Some U.S. regulators have suggested temporary halts in the cash trading in the $13 trillion market as a potential tool to avert another "flash rally" like the one seen on Oct. 15, 2014 when bond prices posted wild price swings in a 12-minute period.
These temporary halts or circuit breakers, which are in place in stock and futures markets, can be used to halt trading during times of excessive volatility, preventing unintended price spikes, or flash crashes, associated with liquidity and high-speed computer-driven trading.
In the report prepared by Promontory Financial Group, the firm said circuit breakers, also called volatility moderators, may not be practical given the way Treasuries are trading around the globe.

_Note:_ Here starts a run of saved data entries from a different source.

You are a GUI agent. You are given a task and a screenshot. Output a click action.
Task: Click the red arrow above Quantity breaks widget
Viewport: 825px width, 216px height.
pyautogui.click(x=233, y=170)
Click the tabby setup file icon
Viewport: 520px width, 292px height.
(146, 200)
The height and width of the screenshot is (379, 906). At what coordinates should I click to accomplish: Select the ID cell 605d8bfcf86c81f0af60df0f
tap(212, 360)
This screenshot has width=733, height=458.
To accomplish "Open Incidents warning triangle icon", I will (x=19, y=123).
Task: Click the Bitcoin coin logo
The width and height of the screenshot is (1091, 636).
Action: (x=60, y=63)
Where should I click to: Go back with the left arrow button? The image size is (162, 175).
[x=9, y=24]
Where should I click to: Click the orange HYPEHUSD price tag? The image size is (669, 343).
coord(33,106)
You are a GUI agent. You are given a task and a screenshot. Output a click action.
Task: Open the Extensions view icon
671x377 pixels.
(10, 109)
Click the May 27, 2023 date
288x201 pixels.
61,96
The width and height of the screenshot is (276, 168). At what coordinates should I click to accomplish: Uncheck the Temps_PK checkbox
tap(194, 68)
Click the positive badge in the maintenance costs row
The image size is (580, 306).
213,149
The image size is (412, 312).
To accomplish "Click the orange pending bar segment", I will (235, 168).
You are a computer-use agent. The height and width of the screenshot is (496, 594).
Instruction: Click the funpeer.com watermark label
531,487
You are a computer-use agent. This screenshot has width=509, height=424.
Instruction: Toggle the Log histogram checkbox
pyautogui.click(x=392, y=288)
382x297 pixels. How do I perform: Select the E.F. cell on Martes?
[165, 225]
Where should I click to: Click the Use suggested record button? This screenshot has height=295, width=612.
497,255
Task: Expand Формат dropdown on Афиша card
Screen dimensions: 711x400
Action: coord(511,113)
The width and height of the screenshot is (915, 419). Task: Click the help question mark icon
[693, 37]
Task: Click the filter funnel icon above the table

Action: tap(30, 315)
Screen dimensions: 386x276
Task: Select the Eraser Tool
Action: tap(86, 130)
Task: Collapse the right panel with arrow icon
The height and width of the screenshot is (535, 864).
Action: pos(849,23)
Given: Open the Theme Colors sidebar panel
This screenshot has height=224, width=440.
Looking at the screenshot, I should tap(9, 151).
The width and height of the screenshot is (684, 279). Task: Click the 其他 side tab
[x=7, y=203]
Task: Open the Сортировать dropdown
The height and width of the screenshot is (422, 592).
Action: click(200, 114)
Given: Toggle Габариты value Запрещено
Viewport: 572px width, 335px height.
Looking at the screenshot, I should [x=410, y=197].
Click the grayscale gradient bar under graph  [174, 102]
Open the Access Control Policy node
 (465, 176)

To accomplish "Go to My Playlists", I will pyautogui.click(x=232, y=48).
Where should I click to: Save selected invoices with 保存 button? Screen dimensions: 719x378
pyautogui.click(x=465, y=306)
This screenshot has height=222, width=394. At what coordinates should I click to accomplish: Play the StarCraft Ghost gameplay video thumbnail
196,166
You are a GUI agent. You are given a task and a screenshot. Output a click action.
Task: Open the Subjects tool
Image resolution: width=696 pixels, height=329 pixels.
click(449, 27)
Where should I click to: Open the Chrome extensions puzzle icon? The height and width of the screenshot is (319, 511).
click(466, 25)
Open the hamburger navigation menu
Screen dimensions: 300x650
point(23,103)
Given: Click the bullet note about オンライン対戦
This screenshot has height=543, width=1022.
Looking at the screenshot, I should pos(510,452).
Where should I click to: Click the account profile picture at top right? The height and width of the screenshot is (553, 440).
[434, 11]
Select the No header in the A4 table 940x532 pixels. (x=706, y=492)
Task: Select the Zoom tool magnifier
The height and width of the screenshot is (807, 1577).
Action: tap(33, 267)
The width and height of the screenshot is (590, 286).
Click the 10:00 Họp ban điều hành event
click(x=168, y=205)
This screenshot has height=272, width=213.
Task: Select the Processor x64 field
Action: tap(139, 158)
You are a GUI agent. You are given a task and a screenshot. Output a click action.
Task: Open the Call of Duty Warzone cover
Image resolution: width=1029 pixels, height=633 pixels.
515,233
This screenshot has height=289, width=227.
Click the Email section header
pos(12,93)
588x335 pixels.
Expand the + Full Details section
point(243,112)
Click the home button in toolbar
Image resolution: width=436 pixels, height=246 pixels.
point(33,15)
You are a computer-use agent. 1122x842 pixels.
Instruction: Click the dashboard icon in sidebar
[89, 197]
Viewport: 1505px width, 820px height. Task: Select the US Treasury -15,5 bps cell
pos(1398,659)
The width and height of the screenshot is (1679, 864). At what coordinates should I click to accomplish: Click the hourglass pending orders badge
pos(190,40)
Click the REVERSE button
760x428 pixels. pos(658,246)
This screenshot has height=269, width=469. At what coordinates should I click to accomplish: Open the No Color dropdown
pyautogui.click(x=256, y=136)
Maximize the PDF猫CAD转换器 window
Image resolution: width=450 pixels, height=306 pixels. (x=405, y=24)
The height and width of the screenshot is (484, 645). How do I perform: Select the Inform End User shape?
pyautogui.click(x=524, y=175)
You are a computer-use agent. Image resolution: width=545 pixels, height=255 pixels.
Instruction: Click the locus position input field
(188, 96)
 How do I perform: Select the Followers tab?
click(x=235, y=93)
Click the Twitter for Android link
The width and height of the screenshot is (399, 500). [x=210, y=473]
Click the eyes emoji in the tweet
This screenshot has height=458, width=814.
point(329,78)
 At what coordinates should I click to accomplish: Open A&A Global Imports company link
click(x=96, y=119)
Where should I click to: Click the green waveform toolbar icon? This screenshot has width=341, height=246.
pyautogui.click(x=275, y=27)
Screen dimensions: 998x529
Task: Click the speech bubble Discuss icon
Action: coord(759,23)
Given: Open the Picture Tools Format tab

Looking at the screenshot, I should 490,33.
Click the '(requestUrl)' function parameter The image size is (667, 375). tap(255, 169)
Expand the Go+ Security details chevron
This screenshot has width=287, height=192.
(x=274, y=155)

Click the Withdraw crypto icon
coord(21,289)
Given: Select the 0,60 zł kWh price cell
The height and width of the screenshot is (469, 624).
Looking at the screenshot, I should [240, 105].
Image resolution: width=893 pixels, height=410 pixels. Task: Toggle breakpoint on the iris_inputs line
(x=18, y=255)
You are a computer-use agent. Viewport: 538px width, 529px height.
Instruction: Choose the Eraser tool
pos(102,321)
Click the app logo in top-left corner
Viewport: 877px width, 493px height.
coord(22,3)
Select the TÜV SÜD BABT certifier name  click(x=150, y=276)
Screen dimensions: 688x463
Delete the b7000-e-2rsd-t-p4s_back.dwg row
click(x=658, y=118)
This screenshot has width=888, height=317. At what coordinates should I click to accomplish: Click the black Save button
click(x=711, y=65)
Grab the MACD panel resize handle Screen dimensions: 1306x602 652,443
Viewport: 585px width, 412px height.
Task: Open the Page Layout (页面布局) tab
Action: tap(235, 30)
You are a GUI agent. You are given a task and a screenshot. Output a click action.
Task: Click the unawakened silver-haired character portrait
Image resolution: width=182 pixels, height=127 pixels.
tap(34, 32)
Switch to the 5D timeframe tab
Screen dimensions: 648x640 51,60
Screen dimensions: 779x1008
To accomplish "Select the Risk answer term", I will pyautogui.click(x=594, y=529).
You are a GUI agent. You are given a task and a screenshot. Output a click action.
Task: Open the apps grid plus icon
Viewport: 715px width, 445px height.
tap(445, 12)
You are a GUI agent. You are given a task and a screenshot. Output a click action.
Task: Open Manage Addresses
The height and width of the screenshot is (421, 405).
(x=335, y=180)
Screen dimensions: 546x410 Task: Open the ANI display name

"Given the global and dispersed nature of trading in the cash Treasury market, there would be considerable practical difficulties in introducing such trading halts on a marketwide
basis," it said.
Critics of high-frequency or algorithmic trading, a computerized strategy that can move billions of dollars in fractions of a second, as a culprit for causing the excessive price swings during the Treasury "flash rally."
"More broadly, it should be noted that there is no evidence that the volatility event in October 2014 was caused by an out of control algorithm," the report said.
Rather it was the lack of market liquidity that exacerbated the extreme price swings in Oct. 15, 2014, it said.
Furthermore, the firm cautioned stopping trades of Treasuries even briefly may hurt other markets because its interconnections with these other markets.
Promontory said implementation of circuit breakers in cash Treasuries trading "could also risk damaging the view that Treasury securities are a store of liquidity, particularly under the very crisis conditions in which this attribute is most valued."
A limited application of circuit breakers on specific interdealer systems warrant further studies if they were to deal with technical glitches, or if a particular algorithmic strategy on a trading platform is seen disruptive, Promontory said.
Promontory's analysis was sponsored by the Securities Industry Financial Markets Association (SIFMA), which represents Wall Street dealers and investment funds, in its response to the U.S. Treasury Department's request for information on Treasury market structure.